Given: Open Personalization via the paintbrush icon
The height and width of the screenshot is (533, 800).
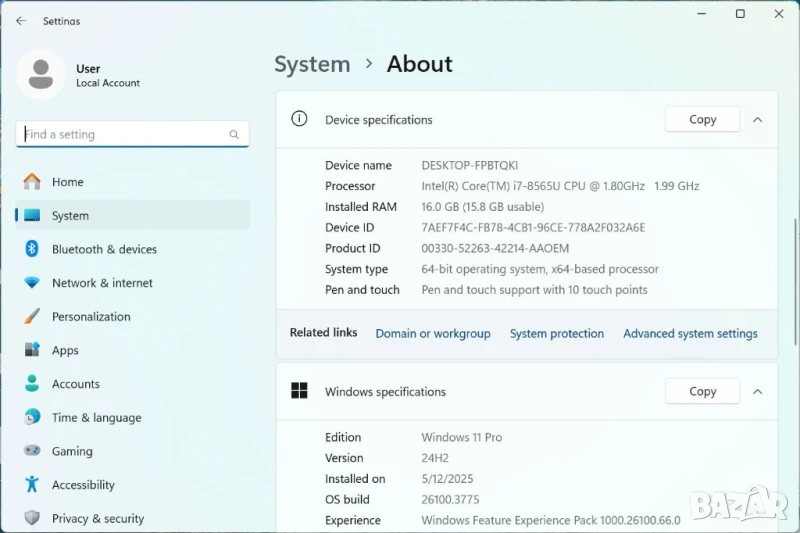Looking at the screenshot, I should (x=32, y=316).
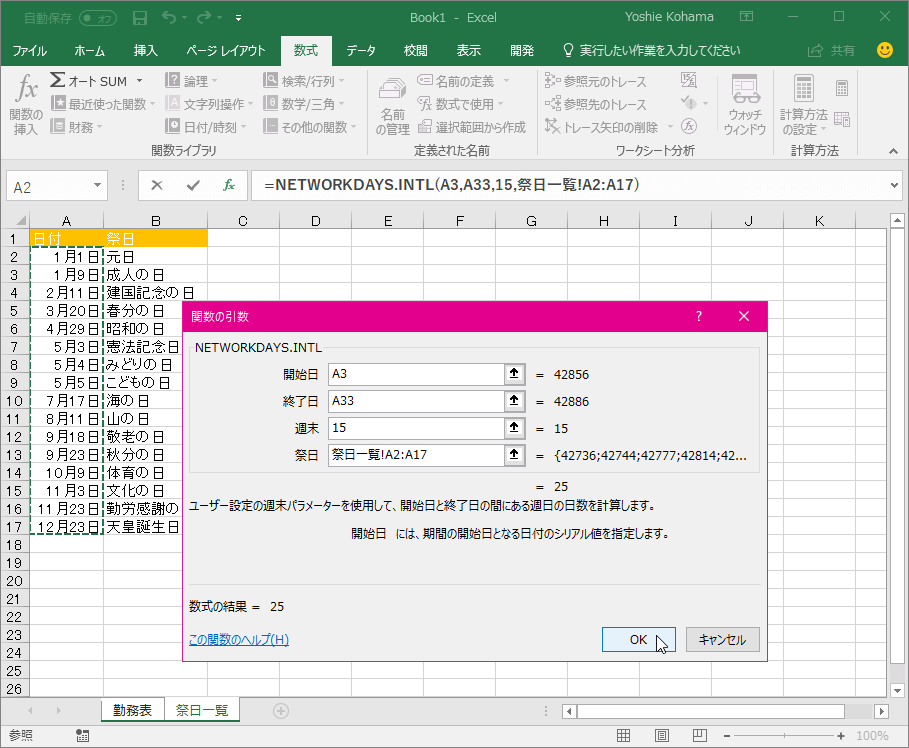This screenshot has height=748, width=909.
Task: Expand the オート SUM dropdown arrow
Action: click(x=139, y=81)
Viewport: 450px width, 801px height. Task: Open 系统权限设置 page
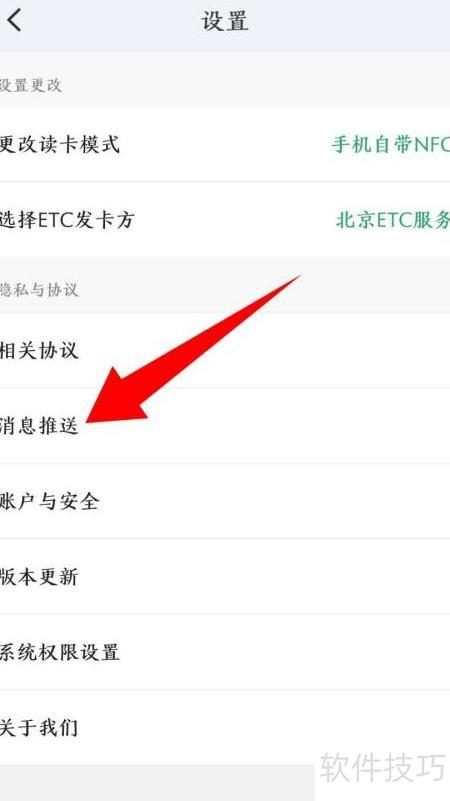[225, 652]
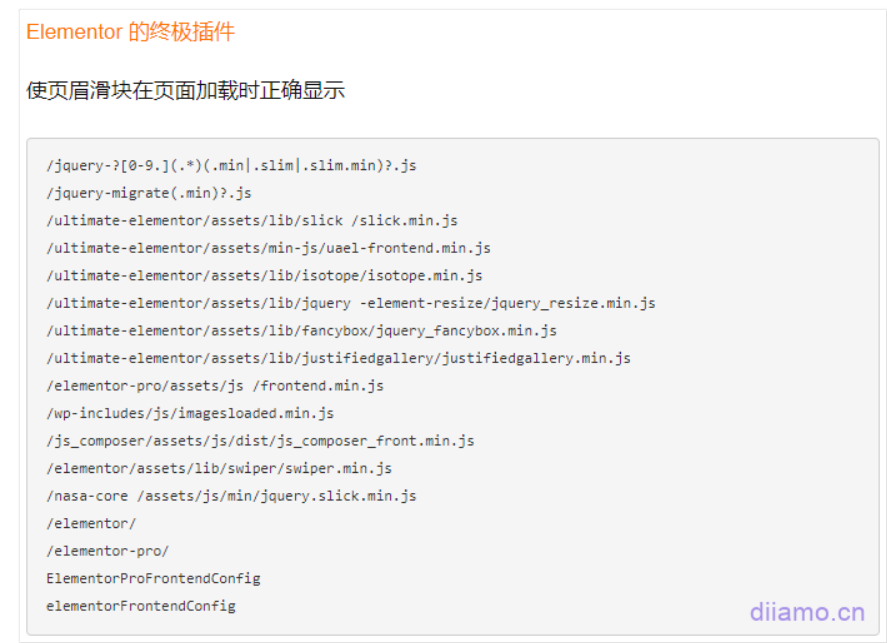Select the swiper.min.js path line
Viewport: 887px width, 643px height.
point(219,468)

→ Work item
Please reproduce the entries above exactly, omitting every picture.

→ Answer box
Given: Open Personalization via the paintbrush icon
The height and width of the screenshot is (533, 800).
Looking at the screenshot, I should (x=32, y=316).
This screenshot has height=748, width=909.
Task: Expand the オート SUM dropdown arrow
Action: click(x=139, y=81)
Viewport: 450px width, 801px height. Task: Open 系统权限设置 page
[225, 652]
Select the swiper.min.js path line
Viewport: 887px width, 643px height.
point(219,468)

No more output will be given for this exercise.